Fundamental Overview
The USD weakened across the
board last week due to a more dovish than expected FOMC decision last week
where the Fed decided to signal a bigger QT taper beginning in June and the Fed
Chair Powell pushing back repeatedly against rate hike expectations. Moreover,
the data on Friday
showed that the Fed might indeed just keep rates higher for longer as job and
wage growth soften. Nevertheless, the USD has been in the driving seat this
week despite the lack of economic data or major changes in the fundamentals.
The AUD, on the other hand, has been gaining
ground against many major currencies following the latest Australian Q1
CPI report where the data beat expectations by a big margin pushing rate cuts
expectations further away to Q2 2025 and raising the chances of a rate hike.

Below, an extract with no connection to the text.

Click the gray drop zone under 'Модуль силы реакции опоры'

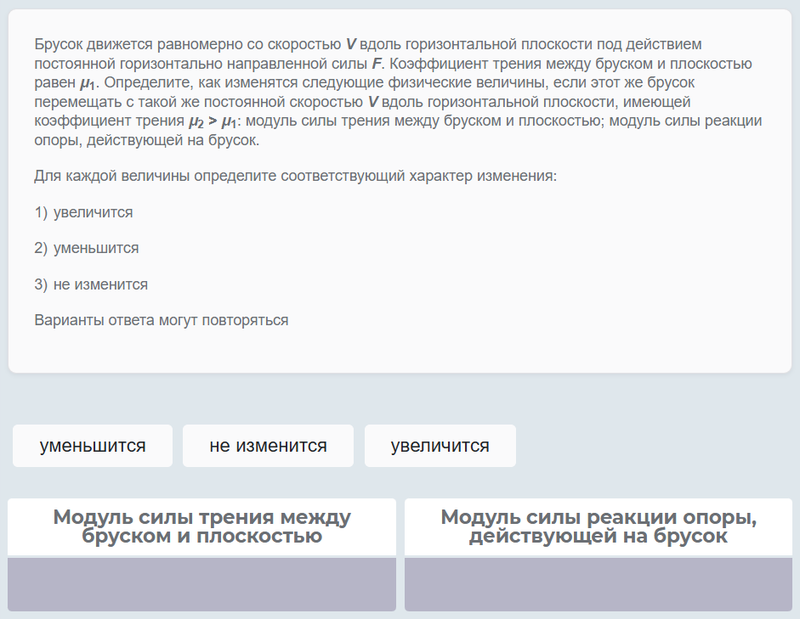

The RBA yesterday disappointed the hawks as it didn’t add any hawkish language
in the statement and the RBA’s Governor
Bullock sounded pretty neutral despite repeating the same old message that they
are “not ruling anything in or out”.
AUDUSD
Technical Analysis – Daily Timeframe
On the daily
chart, we can see that AUDUSD couldn’t break above the key resistance
zone around the 0.6650 level as the RBA disappointed the buyers and the USD weakness
faded across the board. We will likely need a soft US CPI report next week to
push the price beyond the resistance. There’s not much to work with this week,
so the technicals might remain in the driving seat.
AUDUSD
Technical Analysis – 1 hour Timeframe
On the 1 hour
chart, we can see that from a risk management perspective, the sellers will
have a better risk to reward setup around the 0.6577 level where we can find
the confluence
of the trendline
and the 38.2% Fibonacci
retracement level. The buyers, on the other hand, will want to see the price
breaking to the upside to invalidate the bearish setup and position for a rally
back into the 0.6650 resistance.
Upcoming
Catalysts
Tomorrow we get the latest US Jobless Claims figures while on
Friday we conclude the week with the University of Michigan consumer sentiment
survey. It’s unlikely that we will see major changes to the market’s
expectations though, and the next big event to watch will be the US CPI next
week.
This article was written by Giuseppe Dellamotta at www.forexlive.com.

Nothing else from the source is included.